What is being asked = Could you write out, word for word, only the lines from the one containing "The height and width of the screenshot is (500, 625)." through the last line of the data below?

Data to examine =
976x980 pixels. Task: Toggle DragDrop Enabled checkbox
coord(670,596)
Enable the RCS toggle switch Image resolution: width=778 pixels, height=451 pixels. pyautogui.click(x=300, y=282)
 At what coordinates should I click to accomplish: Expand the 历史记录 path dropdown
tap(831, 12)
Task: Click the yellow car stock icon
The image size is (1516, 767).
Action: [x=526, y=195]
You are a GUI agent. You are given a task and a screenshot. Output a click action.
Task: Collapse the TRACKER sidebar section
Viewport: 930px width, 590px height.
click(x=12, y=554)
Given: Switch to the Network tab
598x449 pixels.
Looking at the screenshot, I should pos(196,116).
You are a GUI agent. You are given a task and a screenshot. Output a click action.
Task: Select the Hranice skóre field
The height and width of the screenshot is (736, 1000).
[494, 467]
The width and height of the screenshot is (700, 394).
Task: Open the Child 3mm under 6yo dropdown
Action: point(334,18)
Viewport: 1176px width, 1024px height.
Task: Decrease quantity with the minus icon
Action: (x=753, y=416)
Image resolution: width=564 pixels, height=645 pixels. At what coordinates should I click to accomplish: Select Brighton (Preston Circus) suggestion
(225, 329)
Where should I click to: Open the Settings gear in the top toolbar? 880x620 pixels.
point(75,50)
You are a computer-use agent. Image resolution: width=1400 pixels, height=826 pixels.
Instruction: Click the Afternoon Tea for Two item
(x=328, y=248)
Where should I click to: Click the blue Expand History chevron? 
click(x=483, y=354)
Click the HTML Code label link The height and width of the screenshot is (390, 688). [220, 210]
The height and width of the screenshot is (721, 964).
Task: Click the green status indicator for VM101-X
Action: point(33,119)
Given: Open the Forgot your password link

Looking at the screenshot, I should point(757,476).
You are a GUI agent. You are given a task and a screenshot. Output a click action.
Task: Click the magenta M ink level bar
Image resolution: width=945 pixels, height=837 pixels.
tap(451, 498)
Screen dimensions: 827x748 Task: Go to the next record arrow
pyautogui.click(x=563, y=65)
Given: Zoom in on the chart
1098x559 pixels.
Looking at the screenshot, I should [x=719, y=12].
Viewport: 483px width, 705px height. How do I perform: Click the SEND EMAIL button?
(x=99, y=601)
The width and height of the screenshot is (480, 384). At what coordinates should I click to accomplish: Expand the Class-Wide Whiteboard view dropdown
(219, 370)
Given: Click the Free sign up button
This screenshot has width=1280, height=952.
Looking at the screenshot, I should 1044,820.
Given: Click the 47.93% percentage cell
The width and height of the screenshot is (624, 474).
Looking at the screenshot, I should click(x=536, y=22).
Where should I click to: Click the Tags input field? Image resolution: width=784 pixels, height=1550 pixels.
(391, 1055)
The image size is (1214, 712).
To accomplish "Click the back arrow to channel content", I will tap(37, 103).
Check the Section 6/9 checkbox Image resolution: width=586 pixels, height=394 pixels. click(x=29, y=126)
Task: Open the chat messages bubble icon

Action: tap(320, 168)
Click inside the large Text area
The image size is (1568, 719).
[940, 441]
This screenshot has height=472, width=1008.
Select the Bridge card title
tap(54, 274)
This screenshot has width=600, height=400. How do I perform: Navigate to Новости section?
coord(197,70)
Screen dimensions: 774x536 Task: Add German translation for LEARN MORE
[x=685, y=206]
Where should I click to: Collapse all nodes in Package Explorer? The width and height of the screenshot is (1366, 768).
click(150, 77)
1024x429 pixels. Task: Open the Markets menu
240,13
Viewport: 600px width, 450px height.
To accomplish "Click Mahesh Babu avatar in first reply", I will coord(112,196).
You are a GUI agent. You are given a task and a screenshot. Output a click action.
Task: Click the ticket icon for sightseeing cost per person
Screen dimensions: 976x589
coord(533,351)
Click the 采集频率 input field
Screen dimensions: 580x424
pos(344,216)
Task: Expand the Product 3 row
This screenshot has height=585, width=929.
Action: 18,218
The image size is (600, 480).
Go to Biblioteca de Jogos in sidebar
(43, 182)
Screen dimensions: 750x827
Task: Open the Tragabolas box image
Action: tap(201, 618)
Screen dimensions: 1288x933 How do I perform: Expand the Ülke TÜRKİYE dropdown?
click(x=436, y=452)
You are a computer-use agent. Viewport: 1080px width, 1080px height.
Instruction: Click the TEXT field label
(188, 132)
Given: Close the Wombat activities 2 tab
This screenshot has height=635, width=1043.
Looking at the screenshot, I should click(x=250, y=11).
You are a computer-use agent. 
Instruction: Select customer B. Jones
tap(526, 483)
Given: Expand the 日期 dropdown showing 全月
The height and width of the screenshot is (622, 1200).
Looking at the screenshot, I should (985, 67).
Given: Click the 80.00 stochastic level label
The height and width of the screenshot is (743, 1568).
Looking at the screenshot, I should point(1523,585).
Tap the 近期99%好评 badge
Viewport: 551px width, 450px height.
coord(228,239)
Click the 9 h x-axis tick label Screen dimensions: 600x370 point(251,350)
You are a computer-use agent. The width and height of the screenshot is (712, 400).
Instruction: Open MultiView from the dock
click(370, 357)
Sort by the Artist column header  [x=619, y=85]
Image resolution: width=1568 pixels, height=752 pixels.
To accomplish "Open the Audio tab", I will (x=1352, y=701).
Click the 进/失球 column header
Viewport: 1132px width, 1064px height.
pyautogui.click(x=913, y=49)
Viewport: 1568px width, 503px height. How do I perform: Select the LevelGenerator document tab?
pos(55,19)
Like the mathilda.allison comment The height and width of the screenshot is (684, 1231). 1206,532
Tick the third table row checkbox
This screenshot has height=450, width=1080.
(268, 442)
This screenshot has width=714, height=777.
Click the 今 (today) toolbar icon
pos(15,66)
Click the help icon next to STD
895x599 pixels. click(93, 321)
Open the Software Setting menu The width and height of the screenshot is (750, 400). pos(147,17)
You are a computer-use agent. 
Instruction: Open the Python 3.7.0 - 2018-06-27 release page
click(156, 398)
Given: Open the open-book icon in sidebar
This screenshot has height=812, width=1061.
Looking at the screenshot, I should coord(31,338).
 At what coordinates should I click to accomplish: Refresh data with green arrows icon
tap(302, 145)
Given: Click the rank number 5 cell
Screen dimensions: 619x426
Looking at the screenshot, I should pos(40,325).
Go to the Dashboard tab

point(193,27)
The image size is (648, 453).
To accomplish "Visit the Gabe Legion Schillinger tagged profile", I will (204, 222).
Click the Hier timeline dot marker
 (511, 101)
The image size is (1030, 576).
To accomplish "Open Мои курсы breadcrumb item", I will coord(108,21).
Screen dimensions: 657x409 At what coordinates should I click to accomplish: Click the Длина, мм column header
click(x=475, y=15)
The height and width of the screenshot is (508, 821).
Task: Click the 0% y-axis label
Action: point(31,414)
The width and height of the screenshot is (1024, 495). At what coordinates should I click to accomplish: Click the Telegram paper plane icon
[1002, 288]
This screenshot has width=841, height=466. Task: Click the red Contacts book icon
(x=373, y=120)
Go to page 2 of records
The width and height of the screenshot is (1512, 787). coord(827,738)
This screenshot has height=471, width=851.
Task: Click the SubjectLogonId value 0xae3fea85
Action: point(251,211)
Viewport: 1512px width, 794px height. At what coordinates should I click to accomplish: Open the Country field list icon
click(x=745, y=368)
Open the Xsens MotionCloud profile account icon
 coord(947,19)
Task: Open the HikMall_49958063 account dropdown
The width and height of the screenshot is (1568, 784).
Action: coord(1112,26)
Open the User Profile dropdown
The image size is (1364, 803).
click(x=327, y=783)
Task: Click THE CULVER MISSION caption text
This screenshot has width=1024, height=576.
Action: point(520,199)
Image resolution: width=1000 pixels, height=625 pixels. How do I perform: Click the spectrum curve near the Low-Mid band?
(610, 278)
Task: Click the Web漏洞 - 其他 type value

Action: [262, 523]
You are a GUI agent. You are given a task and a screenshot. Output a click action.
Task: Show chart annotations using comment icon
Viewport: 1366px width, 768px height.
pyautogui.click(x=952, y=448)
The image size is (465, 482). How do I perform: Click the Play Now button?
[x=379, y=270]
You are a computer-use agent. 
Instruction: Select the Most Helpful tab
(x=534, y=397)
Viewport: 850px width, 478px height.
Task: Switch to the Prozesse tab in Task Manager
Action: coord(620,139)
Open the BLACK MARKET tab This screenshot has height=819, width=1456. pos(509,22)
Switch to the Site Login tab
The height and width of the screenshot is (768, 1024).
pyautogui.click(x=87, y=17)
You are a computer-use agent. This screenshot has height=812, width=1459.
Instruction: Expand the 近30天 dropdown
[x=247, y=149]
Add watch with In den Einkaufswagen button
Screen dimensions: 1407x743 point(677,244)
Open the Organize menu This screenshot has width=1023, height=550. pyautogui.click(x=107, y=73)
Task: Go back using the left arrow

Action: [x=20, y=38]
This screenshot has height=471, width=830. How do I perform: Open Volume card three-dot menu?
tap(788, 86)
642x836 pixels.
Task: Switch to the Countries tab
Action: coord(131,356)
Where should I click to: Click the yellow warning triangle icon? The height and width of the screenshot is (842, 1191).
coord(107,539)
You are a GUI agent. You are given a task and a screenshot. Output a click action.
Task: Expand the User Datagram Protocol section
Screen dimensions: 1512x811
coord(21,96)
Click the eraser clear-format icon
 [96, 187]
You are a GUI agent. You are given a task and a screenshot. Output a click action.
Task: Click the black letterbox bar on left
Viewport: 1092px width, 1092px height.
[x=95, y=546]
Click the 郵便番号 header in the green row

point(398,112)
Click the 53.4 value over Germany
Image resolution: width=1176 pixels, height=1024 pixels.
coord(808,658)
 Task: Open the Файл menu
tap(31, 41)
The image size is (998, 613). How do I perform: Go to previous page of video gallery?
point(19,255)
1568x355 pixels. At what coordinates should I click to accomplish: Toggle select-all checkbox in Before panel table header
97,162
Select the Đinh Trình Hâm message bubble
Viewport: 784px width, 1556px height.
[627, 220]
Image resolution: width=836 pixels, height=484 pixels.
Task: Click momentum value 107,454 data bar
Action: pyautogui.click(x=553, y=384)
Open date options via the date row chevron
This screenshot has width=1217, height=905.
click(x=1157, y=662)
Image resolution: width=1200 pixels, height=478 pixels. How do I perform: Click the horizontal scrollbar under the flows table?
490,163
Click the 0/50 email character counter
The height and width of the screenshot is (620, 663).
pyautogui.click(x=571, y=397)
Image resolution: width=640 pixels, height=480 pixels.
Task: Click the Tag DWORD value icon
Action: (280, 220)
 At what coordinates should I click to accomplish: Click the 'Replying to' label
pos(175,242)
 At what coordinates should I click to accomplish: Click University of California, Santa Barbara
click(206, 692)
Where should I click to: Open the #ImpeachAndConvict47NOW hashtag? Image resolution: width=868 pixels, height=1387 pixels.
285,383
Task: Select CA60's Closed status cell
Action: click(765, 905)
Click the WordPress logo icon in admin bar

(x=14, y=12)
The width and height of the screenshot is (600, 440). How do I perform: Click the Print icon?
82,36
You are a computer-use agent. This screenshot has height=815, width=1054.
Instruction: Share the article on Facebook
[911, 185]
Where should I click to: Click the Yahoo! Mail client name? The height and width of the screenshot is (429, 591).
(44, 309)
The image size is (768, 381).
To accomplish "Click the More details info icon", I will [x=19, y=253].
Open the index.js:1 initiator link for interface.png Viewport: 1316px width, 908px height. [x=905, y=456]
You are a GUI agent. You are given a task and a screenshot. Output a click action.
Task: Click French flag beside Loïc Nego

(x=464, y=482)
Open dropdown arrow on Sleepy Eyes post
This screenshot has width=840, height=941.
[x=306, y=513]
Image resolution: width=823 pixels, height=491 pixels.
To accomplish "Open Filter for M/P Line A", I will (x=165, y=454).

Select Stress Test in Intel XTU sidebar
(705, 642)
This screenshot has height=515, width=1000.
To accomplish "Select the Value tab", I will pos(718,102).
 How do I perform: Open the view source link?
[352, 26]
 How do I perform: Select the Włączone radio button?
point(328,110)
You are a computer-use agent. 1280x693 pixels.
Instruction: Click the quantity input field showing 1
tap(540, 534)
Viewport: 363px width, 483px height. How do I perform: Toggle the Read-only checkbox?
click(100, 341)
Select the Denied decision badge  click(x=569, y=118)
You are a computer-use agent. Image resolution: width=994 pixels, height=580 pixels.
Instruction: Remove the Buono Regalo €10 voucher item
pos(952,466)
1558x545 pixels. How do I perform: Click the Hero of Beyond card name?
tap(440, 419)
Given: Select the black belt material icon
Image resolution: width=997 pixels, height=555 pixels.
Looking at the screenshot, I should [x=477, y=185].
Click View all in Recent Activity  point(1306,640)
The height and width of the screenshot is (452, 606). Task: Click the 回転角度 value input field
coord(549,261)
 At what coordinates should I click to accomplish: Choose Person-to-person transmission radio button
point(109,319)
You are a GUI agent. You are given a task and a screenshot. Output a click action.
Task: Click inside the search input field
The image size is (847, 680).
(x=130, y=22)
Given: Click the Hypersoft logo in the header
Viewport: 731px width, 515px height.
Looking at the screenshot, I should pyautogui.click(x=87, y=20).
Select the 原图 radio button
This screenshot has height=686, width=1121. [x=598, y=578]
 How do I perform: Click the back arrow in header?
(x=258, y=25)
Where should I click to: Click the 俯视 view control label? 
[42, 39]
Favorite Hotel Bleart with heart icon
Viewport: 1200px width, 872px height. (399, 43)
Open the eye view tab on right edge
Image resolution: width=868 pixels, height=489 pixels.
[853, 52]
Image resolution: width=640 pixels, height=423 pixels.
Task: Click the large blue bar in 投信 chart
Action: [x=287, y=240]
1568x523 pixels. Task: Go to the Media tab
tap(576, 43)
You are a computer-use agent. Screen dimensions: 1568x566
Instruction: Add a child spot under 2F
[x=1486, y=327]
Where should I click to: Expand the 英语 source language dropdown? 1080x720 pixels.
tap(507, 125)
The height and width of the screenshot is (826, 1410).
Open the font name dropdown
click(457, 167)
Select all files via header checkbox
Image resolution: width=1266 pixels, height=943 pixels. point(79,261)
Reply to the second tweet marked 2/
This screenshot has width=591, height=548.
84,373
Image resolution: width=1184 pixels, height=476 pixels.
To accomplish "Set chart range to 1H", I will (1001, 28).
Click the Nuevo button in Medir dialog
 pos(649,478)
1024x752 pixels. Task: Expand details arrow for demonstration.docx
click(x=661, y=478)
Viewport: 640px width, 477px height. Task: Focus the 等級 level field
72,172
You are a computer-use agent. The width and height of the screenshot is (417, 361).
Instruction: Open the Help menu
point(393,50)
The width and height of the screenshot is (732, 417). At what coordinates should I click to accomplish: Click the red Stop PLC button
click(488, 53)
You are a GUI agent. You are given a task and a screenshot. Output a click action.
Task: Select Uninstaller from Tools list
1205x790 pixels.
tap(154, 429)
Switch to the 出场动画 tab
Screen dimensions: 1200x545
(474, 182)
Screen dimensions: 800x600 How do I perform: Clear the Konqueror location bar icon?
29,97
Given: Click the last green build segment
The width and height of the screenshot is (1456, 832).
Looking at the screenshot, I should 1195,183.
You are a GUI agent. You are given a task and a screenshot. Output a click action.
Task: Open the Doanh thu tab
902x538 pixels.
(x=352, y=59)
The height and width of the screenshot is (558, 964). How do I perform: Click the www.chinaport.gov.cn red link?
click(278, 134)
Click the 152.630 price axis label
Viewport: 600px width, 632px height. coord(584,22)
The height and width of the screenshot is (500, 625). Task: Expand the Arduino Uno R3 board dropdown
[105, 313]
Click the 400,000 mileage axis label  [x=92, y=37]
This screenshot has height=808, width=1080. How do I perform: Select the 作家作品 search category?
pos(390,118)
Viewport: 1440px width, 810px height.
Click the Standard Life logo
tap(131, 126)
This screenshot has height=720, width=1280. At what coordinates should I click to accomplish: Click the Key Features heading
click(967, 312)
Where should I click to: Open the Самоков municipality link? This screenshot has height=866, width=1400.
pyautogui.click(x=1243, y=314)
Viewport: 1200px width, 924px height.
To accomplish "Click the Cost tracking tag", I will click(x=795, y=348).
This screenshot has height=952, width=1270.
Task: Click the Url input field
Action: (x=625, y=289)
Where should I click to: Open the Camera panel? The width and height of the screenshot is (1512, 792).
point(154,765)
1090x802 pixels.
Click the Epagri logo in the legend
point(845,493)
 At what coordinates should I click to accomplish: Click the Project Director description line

Exercise solution =
The height and width of the screenshot is (500, 625). Task: Expand the Arduino Uno R3 board dropdown
[105, 313]
Click the 400,000 mileage axis label  [x=92, y=37]
This screenshot has height=808, width=1080. How do I perform: Select the 作家作品 search category?
pos(390,118)
Viewport: 1440px width, 810px height.
Click the Standard Life logo
tap(131, 126)
This screenshot has height=720, width=1280. At what coordinates should I click to accomplish: Click the Key Features heading
click(967, 312)
Where should I click to: Open the Самоков municipality link? This screenshot has height=866, width=1400.
pyautogui.click(x=1243, y=314)
Viewport: 1200px width, 924px height.
To accomplish "Click the Cost tracking tag", I will click(x=795, y=348).
This screenshot has height=952, width=1270.
Task: Click the Url input field
Action: (x=625, y=289)
Where should I click to: Open the Camera panel? The width and height of the screenshot is (1512, 792).
point(154,765)
1090x802 pixels.
Click the Epagri logo in the legend
point(845,493)
 At what coordinates should I click to accomplish: Click the Project Director description line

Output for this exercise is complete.